В «Тропике Рака» читатель неоднократно сталкивается с отсылками к роману «Голод» (1891) знаменитого норвежского писателя Кнута Гамсуна, творчеством которого Миллер всегда восхищался. Подобно гамсуновскому герою, повествователь «Тропика Рака», столь же нищий, бездомный и одинокий, мучается чувством голода. Все его мысли занимает еда. Однако здесь есть принципиальная разница. Персонаж Гамсуна, психологический герой, всегда стыдится своего естественного желания поесть и испытывает чувство вины. Он даже скрывает от всех свое бедственное положение. В определенном смысле «Тропик Рака» — ответ Гамсуну. Миллер-персонаж начисто лишен вины и сомнений гамсуновского героя, желание поесть для него не только не греховно, но священно. Он даже гордится им, заявляя уже в начале романа: «Жратва — вот единственное, что доставляет мне ни с чем не сравнимое удовольствие» (24). Впрочем, Миллер может повести себя именно так, как герой «Голода»: «Зашел к Кронстадтам; они тоже ели. Цыпленка с диким рисом. Я сделал вид, что уже завтракал, хотя готов был вырвать кусок из рук их малыша. С моей стороны это не застенчивость, а скорее какой-то мазохизм» (62). Но он поступает так лишь для того, чтобы разоблачить свое сверх-Я, стыдливость и трусливую оглядку на внешне принятые правила приличия (облик трансцендентной власти). Разница в отношении к еде вызвана тем, что гамсуновский персонаж (по крайней мере, в глазах Миллера) невротичен. Для него наличие трансцендентного Бога, пусть даже враждебного или безразличного, безусловно. Отсюда — разрыв между желанием и нормами поведения, укоры «нечистой совести» и психологический конфликт. Сомнения гамсуновского героя отвергаются Миллером: они могут быть оправданы лишь в перспективе их преодоления.

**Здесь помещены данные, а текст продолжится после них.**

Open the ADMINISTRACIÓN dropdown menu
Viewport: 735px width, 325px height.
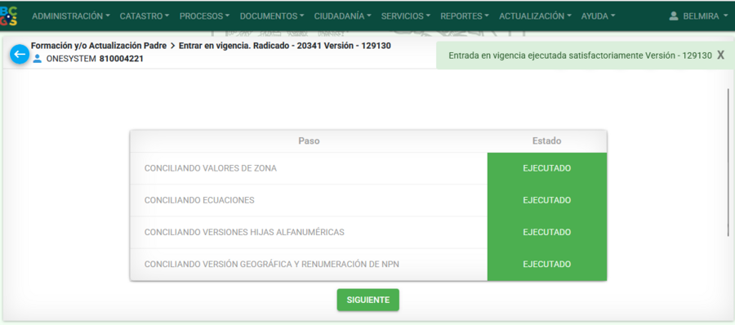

«Внешний человек» в «Тропике Рака» неизменно торжествует над «внутренним». К разряду последних можно отнести невротика Филмора, которому совесть не позволяет бросить свою возлюбленную, и проститутку Клод, стесняющуюся своего ремесла. В обоих случаях психологические переживания выглядят предельно условными, фиктивными. Они — следствие невроза, вызванного несовпадением импульсов собственного «я» с несуществующими трансцендентными ценностями. Психологизм, таким образом, возникает в романе не как метод, а как тема, как предмет изображения — и тотчас же отвергается.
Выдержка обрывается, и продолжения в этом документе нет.